Why should an "aunt" not take the chance to contribute all of her genes to future generations (In the form of multiple offspring, as the queen does)?

• Eventually, the queen may die, and one of the aunts will become the new queen. It's a "waiting game" and a gamble. But in the meantime, you are ensuring a greater rate of survival for at least some of your genes by helping to rear your own relatives.

• Staying with the group ensures a better chance of survival. A lone monkey would be monkey meatloaf very shortly after leaving the group, if it couldn't join a new group. That means it can no longer contribute to its own fitness even via kin selection.

Now consider the Honeybee.

These are social hymenopteran insects whose populations are haplodiploid.

The kin selection advantage is even greater in this case.

• Females (queen and workers) are diploid.
  
• Gametes produced by the queen share 50% of her genes.

• Males (drones) are haploid. (they produce sperm via mitosis)
  
• Gametes produced by a drone contain 100% of his genes.
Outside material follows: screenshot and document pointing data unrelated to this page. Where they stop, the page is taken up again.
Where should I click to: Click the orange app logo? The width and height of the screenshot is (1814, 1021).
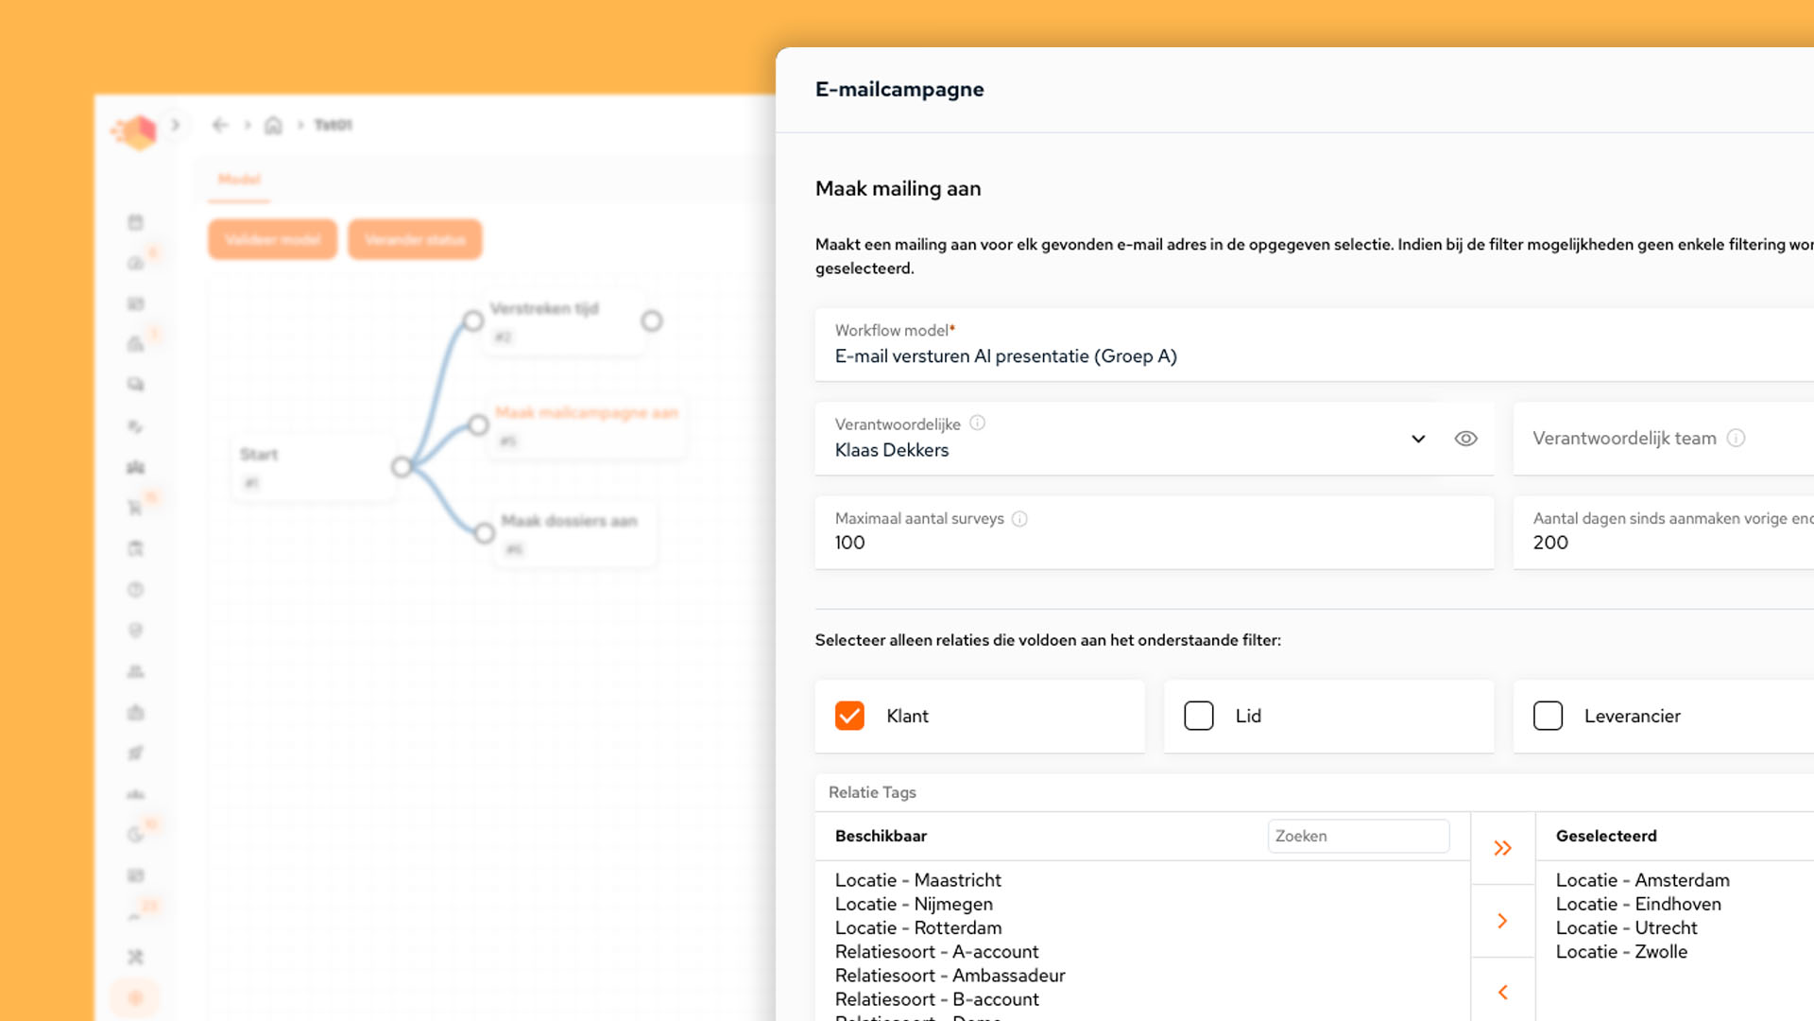(136, 131)
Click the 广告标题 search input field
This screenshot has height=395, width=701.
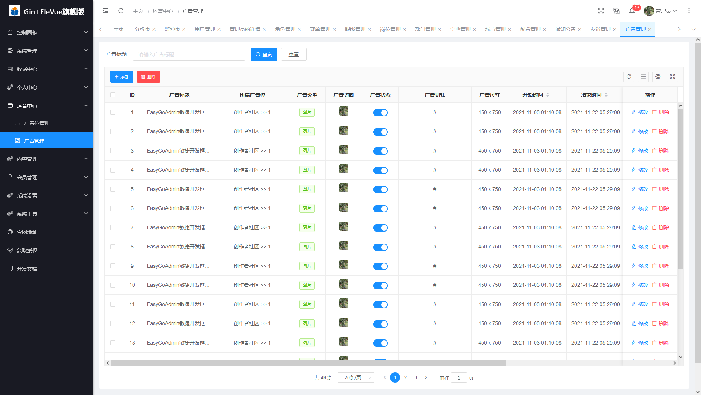coord(189,54)
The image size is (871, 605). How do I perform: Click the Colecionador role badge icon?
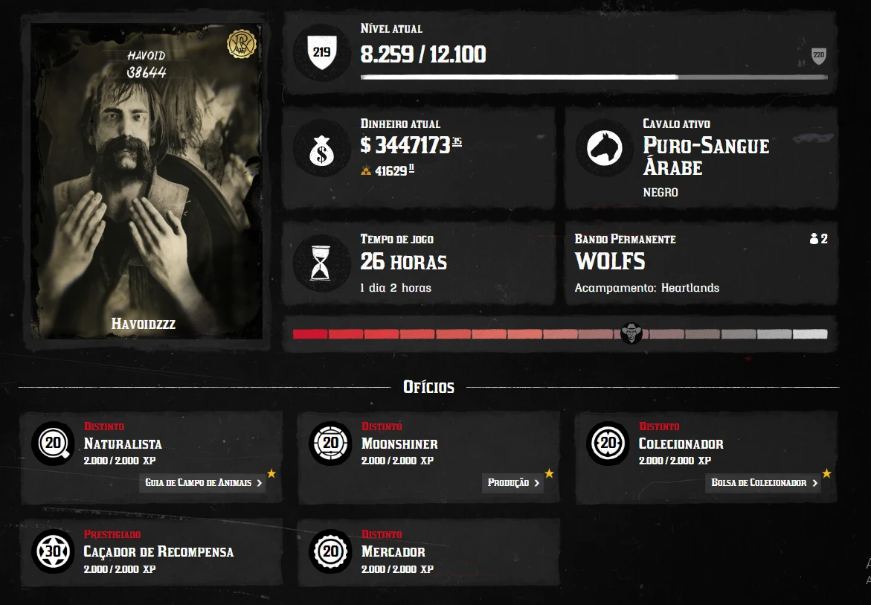pyautogui.click(x=608, y=444)
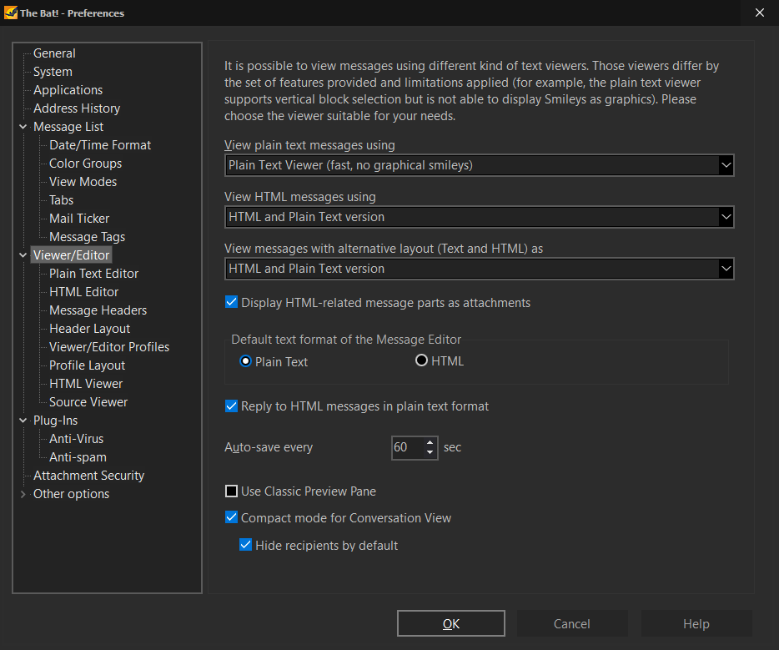Screen dimensions: 779x650
Task: Go to Attachment Security settings
Action: [x=88, y=476]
• All the daughters of a single drone and queen get 50% of their alleles from dad and 50% from mom (queen).

• Because the drone is haploid, this means that (full sister) worker bees share 100% of their father's genes and (on average) 50% of their mother's genes

• Hence, a worker bee shares 75% of her alleles with her full sisters.

• A fertile worker would share only 50% of her genes with each of her offspring.
• Worker bees are actually more closely related to each other than they would be to their own offspring.

• Heritable behaviors that promote helping the queen to produce more 75% related sisters are adaptive. It's simple math.

But the probability of promoting one's own genes' survival is a much more logical explanation for apparently "altruistic" behaviors than Wynne-Edwards's idea of group selection.

Like physical traits, heritable behavioral traits (and if you believe E.O. Wilson and many others, all animal--including human--behaviors have at least some genetic component at their root) may be either

• adaptive
• maladaptive
• neutral

And recall that neutral traits may becoem adaptive or maladaptive if the organism's environment changes.

What makes a species a species? It depends on whom you ask.

It depends on the population. Speciation rate is affected by such factors as generation time, and what appears to be the poorly understood relative stability of certain species' genetic makeup.

But unanswered questions is what makes all this fun, right?